The road to rehabilitation, as they say, starts with the recognition of the problem and that Manila has a strong potential to fully become a global city. Its history and economic foundations are strong as it is. What it needs is the consistent, sustainable growth and development of its infrastructure base and urban development.
This can happen if we have two key ingredients: participation from the public and private sector and the right tools and technologies to leverage on. A good example of this would be Japan’s Pacific Consultants Co.
The company helped the Japanese government to accurately translate Japan’s coastal elevations into 3D digital maps—and thereby model the effects of inland and river flooding due to various disasters, ranging from landslides to torrential rainfall.
In the Philippines, a number of initiatives from the private sector have been presented to the government. The present Manila skyline has been driven by the private sector with high-rise commercial and residential buildings dominating the landscape.
All this seems to be in line with what, according to many, is required to help Manila reach the next step: vertical urbanism just like Singapore and Tokyo. And for this to materialize, the government would need to implement a comprehensive urban planning scheme to ensure a viable execution in line with safety requirements.
Needless to say, this process can be long and arduous. Fixing the structural and infrastructure base of the country’s socio-cultural and economic hub is the policymaker’s job. But, at the same time, we cannot ignore the issues concerning environment, sustainability, and the need to develop urban infrastructures to match the increasing pressure they face.
The technology available today will allow a cost-effective and efficient execution.
One technology that comes to mind is Building Information Modeling (BIM). There is a profound misconception about BIM because many think that it is just a new variety of software. BIM is really a process that relies on information-rich models. It helps designers in the architecture, engineering, and construction industries more efficiently plan, design, construct, and manage buildings and infrastructure projects.
One of the benefits of the BIM process is to enable sustainable design by introducing performance analysis early in the design phase. Statistics say that leveraging on BIM can save up to 20% on a project’s estimated cost.
Stanford University Center for Integrated Facilities Engineering conducted a study on 32 major projects that utilized BIM. They discovered that un-budgeted changes can be eliminated by up to 40%, cost estimation accuracy was within 3%, and savings of up to 10% of the contract value can be achieved due to early clash detection.

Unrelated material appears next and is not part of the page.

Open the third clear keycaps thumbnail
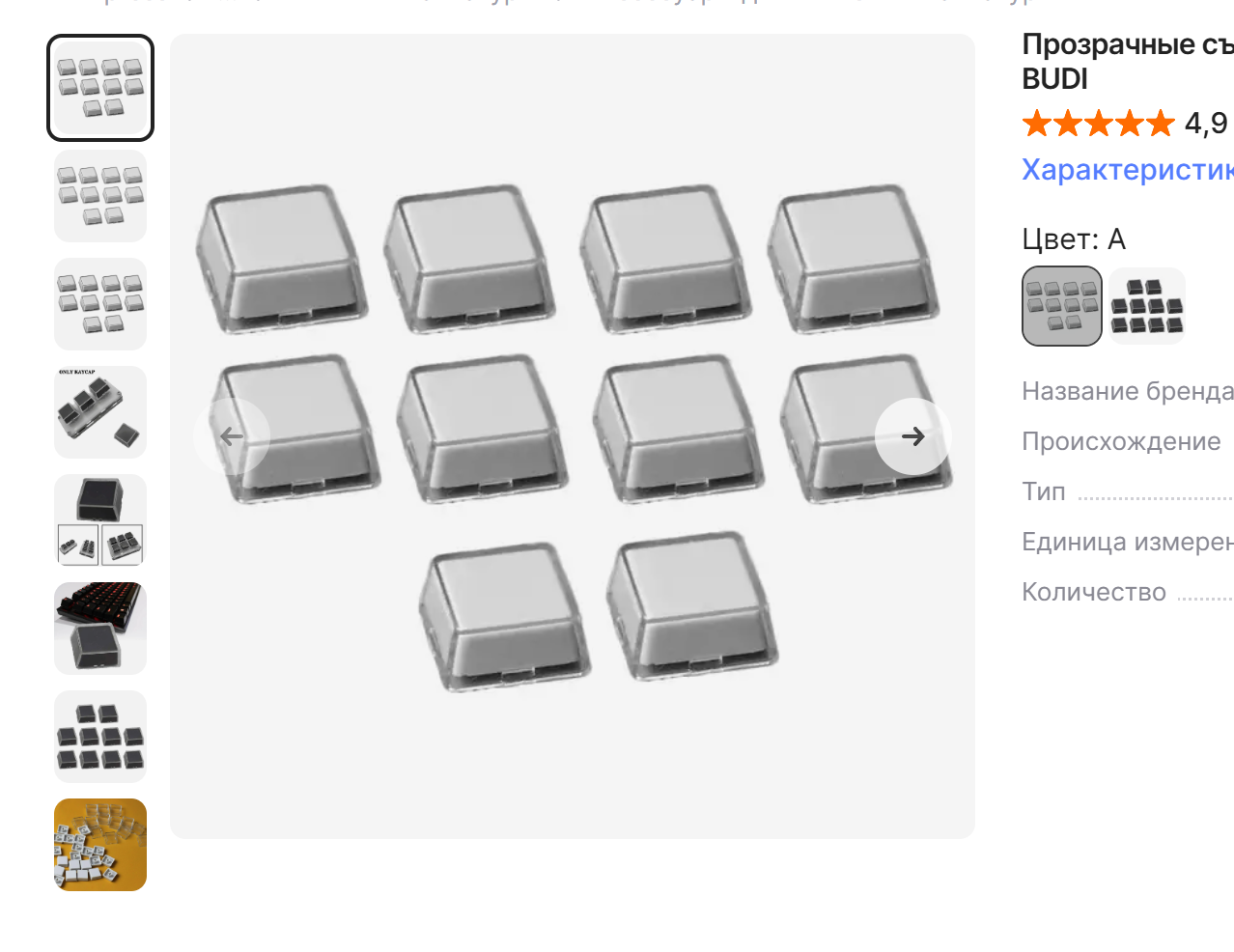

The immense power to simulate various situations through digital models can help planning practitioners determine the probable impact of, say, a natural calamity on the design with statistical accuracy before it is executed. Adjustments and structures can then be put in place to minimize, if not fully eliminate, the adverse of effects of typhoons, earthquakes, and the like.
What’s more, statistics suggest that using BIM can cut project completion time by up to 7%. Ultimately, stakeholders (e.g., government, property developers) will be able to use simulation models far into the future as the basis for a comprehensive facilities and asset management program, as well as for disaster management and recovery if the unfortunate event occurs.
The road to modernity and development should not be seen as a standalone venture. When it comes to urban and infrastructure development, one must keep a holistic perspective in moving forward.
Manila is indeed one of the most beautiful cities in the world, with its kaleidoscopic cultural identity. The role that digital planning, design, and construction technologies can play as the enabler to a more inclusive, sustainable built environment is a critical component in raising Manila’s level of structural integrity, safety, and aesthetics to become a true global city.